[Note: I got bogged down on reading and reporting on the culturomics paper a little too closely, and this is a reboot.]
Peter Norvig, one of the co-authors of the culturomics paper and the director of research at Google, was also the co-author on another significant article with the suggestive title, “The Unreasonable Effectiveness of Data”. The invention of the term “culturomics” suggests a scientific programme for attacking questions of culture that stresses statistical models based on large amounts of data, a programme that has been very successful both academically and commercially for linguistics and artificial intelligence, to say nothing of the informatics approaches of genomics and proteomics upon which the term culturomics is based. The slogan, “every time I fire a linguist, the performance of my system goes up,” (a slight misattribution of something Frederick Jelinek, a pioneering computational linguist, said), is another restatement of this. Among the bets and assumptions made by this approach are:
(1) The goal of science is better-engineered systems, which have practical, commercializable outcomes.
(2) Models must be empirically testable, with precise, independent, repeatable evaluation metrics and procedures.
(3) Simple quantitative models based on large amounts of data will perform better, in the senses of (1) and (2), than complex qualitative models based on small amounts of data.
Among the successes attributable to big data programmes include effective search engines, speech interfaces, and automated translation. Google’s rigorous approach to big data affects nearly every aspect of their business; core search for starters, but even more important are the big data approaches to Google’s ability to make money on its search, as well as decrease its operating costs.

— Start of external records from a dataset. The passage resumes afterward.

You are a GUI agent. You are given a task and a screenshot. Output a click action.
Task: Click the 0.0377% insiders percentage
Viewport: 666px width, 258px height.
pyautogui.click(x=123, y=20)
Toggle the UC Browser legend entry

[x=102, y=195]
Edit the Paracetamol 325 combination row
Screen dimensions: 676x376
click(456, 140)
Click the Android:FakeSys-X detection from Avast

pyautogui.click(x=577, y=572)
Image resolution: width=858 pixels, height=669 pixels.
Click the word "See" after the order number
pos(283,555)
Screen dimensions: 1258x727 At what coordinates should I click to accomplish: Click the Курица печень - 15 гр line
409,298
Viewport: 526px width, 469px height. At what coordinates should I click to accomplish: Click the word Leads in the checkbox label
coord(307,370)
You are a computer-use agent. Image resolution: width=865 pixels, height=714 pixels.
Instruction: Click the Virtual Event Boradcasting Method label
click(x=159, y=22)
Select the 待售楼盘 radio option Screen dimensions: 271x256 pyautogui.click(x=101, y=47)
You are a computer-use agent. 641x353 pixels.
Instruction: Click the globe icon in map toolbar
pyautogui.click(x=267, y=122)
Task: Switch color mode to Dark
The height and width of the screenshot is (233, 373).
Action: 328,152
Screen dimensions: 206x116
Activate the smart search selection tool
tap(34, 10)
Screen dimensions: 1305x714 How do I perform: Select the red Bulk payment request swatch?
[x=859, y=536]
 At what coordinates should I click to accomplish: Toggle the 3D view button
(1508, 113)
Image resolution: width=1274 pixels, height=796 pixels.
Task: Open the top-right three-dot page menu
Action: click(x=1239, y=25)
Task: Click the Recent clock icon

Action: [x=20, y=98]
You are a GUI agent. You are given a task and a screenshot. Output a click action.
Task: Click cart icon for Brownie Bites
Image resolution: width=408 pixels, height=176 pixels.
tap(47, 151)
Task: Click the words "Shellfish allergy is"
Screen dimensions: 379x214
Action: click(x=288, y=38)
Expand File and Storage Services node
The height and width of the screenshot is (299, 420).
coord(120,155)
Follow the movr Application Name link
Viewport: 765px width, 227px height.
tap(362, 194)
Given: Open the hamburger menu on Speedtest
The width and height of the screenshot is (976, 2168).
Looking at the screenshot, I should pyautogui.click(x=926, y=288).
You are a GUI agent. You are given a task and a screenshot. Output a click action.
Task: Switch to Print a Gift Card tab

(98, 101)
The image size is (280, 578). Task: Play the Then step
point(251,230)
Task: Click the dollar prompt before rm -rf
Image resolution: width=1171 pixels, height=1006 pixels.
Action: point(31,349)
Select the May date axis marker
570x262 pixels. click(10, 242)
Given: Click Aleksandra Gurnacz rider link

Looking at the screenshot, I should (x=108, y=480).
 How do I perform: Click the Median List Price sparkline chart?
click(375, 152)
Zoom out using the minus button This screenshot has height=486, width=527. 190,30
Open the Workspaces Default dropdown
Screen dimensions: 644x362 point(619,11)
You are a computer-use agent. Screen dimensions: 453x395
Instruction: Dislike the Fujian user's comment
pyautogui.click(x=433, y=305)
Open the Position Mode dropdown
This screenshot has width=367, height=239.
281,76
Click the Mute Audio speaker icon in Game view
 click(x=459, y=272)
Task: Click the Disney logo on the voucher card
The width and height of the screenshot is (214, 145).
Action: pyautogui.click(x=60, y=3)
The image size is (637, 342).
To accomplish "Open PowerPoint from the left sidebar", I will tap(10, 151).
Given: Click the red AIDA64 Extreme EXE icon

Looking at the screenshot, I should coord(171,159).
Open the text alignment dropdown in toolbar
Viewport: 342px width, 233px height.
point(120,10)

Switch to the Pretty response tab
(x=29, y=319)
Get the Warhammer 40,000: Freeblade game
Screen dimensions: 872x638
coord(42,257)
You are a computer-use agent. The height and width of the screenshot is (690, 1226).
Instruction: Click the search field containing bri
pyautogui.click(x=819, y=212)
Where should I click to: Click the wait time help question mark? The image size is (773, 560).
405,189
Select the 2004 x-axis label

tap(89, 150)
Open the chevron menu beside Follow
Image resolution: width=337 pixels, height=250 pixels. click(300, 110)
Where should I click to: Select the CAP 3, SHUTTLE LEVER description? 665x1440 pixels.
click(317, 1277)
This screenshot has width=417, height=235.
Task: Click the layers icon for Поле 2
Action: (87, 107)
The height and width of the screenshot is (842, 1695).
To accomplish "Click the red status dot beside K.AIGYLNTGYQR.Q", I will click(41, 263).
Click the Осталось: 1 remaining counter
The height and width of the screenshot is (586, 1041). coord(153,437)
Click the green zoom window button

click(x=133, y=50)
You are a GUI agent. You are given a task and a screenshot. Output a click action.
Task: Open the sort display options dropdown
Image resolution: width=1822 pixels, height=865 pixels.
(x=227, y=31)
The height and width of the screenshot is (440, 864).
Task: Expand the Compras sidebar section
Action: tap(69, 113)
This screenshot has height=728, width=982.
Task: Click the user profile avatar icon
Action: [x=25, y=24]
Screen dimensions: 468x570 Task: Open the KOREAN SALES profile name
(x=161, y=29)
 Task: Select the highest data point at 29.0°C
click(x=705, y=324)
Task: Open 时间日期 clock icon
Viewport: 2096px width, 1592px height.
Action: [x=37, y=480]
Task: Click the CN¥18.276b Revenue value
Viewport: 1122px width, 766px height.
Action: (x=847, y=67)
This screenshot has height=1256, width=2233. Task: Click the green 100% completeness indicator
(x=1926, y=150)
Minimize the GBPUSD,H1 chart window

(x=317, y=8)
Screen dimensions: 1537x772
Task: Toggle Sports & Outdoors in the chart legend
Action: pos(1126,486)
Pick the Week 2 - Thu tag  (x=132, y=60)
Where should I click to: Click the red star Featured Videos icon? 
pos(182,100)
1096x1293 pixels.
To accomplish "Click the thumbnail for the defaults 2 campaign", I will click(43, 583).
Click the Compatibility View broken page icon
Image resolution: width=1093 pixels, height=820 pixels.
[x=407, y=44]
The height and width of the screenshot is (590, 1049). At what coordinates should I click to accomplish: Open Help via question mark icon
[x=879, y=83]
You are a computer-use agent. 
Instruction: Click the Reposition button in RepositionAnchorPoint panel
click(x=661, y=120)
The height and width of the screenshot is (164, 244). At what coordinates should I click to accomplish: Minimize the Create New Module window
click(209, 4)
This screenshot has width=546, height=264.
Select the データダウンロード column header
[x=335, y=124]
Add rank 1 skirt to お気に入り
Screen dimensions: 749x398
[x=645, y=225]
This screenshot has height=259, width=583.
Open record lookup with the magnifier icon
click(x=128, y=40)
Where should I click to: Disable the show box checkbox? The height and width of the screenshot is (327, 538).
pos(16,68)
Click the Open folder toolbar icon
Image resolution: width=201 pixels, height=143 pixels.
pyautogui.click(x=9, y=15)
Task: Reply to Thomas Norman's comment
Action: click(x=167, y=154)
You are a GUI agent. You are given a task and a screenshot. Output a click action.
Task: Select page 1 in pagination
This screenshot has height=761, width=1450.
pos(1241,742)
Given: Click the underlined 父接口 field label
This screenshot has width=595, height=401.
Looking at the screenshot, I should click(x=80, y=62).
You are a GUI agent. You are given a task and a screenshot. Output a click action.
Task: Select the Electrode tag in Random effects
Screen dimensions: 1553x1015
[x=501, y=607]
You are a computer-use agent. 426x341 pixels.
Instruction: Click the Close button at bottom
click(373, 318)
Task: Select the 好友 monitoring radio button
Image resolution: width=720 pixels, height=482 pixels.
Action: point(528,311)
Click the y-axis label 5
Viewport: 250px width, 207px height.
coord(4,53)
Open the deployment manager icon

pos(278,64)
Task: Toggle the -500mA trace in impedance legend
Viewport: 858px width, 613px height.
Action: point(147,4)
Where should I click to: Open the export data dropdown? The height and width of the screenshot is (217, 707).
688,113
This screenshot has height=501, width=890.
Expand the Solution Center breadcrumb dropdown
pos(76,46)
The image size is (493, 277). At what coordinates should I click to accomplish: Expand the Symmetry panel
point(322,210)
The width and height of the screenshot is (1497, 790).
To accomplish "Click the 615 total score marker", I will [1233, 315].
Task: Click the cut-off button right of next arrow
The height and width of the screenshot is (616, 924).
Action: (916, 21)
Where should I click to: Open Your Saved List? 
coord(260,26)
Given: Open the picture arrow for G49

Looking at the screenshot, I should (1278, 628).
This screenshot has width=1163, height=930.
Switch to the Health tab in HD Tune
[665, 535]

Studies of culture are currently, for the most part, either done using complex, qualitative models, or based on relatively small amounts of data. The Google N-gram data is, perhaps, an opening salvo in an attack on qualitative/small data approaches to studies of culture, to be replaced with quantitative/big data approaches. The quantitative/big data programme has been “unreasonably effective” in overturning how linguists, artificial intelligence, and cognitive science researchers approach their field and get their projects funded. The bet, here, is that the same will occur in other culture studies.
There are many problems with the example experiments described in the culturomics papers. The experiments are often not described in enough detail to be replicable. Proof is often by example rather than by large-scale evaluation metrics. The proofs often resemble just-so stories (explanations without adequate controls) or unsurprising results (for example, that Nazis suppressed and censored writers with whom they disagreed is borne out by the data). The scope of the experiments is often very limited (for example, the section on “evolution of grammar” laughably only describes the changes occurring in a small subset of strong/weak verbs).
Because this is an overview paper, it may be that some of the important details are missing for reasons of space. Some of these things are addressed in the supporting materials, but by no means all. For example, something as basic as the methods used for tokenization—how the successive strings of characters in the digital copies of the books of the corpora—is not really defined well enough to be repeatable. How, for example, does the system tokenize “T.S. Eliot”? Is this tokenized the same way as “T. S. Eliot” or “TS Eliot”? Based on the sample N-gram viewer, it appears that, to find mentions of T.S. Eliot, the search string, “TS Eliot,” (similarly WH Auden, CS Lewis) must be used. The supplemental and related supplemental material give many details, but in the end refer to proprietary tokenization routines used at Google.
And yet, there are some useful ideas here. Because the N-gram data is time-stamped, looking at some kinds of time-varying changes is possible. The idea of measuring half-life of changes is a powerful one, and the varying amounts of time it takes to fall to half-life is interesting in their analysis of “fame” (in reality, their analysis of name mentions). Seeing how some verbs are becoming strong in the face of a general tendency towards regularization is interesting. And the lexicographic estimates seem very valuable (if not very “culturomic” to me).
A danger in the approach of culturomics is that, by focusing on what can be processed on a large scale, and measured with precision, interesting scientific questions will be left unexplored, perhaps especially when those questions are not of obvious economic benefit. Engineers build better engines, not necessarily better theories.
Having said all of this, I remain optimistic about the release of the Google N-gram data, even as I resist the term and approach suggested by culturomics. Yes, Google needs to provide better descriptions of the data, and continue to clean up the data and metadata (as well as describe and report on what “cleaned up” means; some of this is, in fact, described in the supplementary data ), and to be much more transparent about access to the underlying documents, when permissible by law. It would be very useful for Google to provide algorithmic access to the data rather than just make the (very large) data sets available. But these data can be mined for interesting patterns and trends, and it will be interesting to see what researchers do with them. Let’s just call it time-stamped N-gram data, though, and eschew the term culturomics.